Żydzi w Europie nie mają przyszłości
- 8 grudnia, 2004
- przeczytasz w 1 minutę
Europejskie żydostwo nie ma przyszłości — podkreślił w rozmowie z “Jerusalem Post” były główny rabin Izraela Meir Lau. Do takiego wniosku doszedł on po dwumiesięcznej podróży po Europie. — Podczas ostatnich miesięcy podróżowałem po Austrii, Wielkiej Brytanii, Szwajcarii, Begii i Holandii i zrozumiałem, że nie ma tam przyszłości dla europejskich Żydów — powiedział Lau. — Dostrzegłem koniec wygnania europejskich Żydów — dodał. Rabin zaznaczył, że kiedy przed wojną w Europie rozwijał się antysemityzm, ówcześni […]
Europejskie żydostwo nie ma przyszłości — podkreślił w rozmowie z “Jerusalem Post” były główny rabin Izraela Meir Lau. Do takiego wniosku doszedł on po dwumiesięcznej podróży po Europie.
— Podczas ostatnich miesięcy podróżowałem po Austrii, Wielkiej Brytanii, Szwajcarii, Begii i Holandii i zrozumiałem, że nie ma tam przyszłości dla europejskich Żydów — powiedział Lau. — Dostrzegłem koniec wygnania europejskich Żydów - dodał.
Rabin zaznaczył, że kiedy przed wojną w Europie rozwijał się antysemityzm, ówcześni Żydzi nie mieli wyboru. Teraz jednak taki wybór jest, i nie ma powodu, by Żydzi pozostawali w krajach, które ich nie chcą, i tolerują antysemickie ataki i antyizraelskie wypowiedzi europejskich polityków.

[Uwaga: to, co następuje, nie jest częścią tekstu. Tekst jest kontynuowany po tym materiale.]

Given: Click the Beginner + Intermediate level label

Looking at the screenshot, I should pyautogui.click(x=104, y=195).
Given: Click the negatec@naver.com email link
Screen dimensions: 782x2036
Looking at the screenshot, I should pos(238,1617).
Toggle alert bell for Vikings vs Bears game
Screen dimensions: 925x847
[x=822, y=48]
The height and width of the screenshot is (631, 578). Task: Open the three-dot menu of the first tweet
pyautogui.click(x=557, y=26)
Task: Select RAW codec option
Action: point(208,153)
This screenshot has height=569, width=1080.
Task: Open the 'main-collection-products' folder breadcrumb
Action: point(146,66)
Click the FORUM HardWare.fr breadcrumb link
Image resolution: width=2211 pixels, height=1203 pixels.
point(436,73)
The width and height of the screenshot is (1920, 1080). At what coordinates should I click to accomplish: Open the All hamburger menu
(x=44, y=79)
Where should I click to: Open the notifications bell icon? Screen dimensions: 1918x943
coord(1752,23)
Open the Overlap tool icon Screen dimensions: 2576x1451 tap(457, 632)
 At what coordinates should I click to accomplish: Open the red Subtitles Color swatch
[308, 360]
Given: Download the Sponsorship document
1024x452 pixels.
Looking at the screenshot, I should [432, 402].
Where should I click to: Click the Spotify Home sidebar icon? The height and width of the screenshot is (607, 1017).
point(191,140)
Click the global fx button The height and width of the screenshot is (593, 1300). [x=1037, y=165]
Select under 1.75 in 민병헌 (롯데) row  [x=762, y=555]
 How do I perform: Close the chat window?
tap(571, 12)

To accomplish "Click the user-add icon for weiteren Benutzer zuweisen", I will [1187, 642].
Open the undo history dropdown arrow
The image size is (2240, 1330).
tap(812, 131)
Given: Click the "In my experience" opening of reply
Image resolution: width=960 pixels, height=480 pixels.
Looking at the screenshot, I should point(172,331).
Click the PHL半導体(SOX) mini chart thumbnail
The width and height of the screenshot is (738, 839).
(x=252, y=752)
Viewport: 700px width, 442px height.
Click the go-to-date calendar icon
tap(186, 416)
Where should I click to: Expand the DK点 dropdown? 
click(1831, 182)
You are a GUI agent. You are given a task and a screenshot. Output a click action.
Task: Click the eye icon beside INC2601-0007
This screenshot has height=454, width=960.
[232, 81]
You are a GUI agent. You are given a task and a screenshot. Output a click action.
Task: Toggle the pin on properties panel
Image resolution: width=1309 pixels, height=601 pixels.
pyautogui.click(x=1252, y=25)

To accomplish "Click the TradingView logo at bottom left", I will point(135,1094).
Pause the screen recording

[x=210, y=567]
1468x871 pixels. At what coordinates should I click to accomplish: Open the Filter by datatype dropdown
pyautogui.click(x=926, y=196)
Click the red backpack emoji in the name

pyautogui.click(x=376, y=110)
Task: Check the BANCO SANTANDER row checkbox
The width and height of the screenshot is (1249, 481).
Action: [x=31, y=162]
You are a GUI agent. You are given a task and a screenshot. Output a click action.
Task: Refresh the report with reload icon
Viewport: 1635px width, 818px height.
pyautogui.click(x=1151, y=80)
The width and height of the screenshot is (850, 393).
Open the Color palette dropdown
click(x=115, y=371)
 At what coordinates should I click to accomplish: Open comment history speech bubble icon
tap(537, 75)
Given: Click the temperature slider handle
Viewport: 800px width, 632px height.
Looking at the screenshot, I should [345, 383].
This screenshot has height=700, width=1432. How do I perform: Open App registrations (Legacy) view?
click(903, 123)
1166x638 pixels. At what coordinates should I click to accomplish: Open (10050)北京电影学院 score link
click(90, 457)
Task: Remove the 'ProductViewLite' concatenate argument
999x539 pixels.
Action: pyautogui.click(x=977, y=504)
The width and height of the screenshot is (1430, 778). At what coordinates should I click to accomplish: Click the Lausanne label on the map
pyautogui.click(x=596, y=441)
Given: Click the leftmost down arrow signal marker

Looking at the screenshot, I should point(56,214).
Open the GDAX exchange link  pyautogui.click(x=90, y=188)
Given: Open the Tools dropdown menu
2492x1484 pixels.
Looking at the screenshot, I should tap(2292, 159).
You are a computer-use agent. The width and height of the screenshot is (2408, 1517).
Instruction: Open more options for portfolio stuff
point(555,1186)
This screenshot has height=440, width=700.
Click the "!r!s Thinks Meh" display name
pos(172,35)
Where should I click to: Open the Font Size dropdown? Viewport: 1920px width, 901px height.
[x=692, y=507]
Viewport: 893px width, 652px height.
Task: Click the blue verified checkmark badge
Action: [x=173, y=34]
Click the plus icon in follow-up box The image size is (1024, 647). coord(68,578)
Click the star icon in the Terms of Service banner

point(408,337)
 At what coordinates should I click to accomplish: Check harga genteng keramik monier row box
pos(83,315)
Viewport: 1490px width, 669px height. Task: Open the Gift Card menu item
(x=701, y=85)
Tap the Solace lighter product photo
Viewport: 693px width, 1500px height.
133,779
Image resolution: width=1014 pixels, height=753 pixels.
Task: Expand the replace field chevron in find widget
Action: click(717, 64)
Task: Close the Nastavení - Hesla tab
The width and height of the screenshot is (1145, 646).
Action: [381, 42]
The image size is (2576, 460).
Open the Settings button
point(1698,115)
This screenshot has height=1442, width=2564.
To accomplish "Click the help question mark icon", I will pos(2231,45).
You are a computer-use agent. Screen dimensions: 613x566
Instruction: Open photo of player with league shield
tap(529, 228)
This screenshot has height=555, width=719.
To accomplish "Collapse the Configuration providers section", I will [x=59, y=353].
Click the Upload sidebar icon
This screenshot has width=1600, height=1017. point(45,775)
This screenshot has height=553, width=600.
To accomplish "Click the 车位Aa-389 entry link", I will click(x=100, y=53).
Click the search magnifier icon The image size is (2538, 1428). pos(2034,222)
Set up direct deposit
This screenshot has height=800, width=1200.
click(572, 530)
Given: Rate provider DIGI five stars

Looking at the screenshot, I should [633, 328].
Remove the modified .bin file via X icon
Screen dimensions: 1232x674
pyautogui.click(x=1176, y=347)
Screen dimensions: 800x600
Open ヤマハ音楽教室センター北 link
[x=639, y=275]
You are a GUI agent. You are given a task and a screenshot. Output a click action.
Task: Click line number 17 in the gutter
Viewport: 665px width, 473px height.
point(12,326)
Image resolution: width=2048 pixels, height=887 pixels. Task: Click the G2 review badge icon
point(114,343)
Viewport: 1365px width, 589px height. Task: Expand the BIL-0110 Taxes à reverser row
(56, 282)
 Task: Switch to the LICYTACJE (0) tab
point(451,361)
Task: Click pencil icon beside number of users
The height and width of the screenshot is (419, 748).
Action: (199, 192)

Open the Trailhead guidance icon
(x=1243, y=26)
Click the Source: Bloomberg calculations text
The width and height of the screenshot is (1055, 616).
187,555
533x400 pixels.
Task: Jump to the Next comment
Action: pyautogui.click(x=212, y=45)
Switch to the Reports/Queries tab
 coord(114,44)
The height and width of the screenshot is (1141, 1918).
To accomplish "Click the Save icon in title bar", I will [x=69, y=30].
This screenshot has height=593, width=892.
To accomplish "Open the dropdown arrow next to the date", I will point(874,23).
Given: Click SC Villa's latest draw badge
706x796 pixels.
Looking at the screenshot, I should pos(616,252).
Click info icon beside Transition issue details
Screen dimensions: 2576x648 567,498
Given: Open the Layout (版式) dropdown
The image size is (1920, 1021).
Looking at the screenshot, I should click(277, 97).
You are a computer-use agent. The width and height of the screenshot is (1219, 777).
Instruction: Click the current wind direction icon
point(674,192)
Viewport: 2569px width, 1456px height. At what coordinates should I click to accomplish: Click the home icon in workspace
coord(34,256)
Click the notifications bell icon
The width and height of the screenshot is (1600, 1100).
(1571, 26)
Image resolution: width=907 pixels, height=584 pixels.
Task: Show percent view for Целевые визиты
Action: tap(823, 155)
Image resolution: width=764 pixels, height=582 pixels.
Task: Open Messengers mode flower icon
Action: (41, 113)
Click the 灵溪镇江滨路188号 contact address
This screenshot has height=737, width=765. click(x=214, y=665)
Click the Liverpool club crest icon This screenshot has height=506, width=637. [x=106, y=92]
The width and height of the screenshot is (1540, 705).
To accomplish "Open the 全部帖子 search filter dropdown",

— Izrael powinien przygotować się na europejską aliyę (powrót Żydów do Ziemi Świętej) poprzez przygotowania nowych domów mieszkalnych, zorganizowanie większej ilości kursów hebrajskiego czy zorganizowanie nowych miejsc pracy — apelował rabin Lau.
Jego zdaniem nie jest wyjściem poszukiwanie rozwiązań problemów Żydów europejskich w Europie. Wszyscy oni powinni powrócić do ziemi swoich ojców.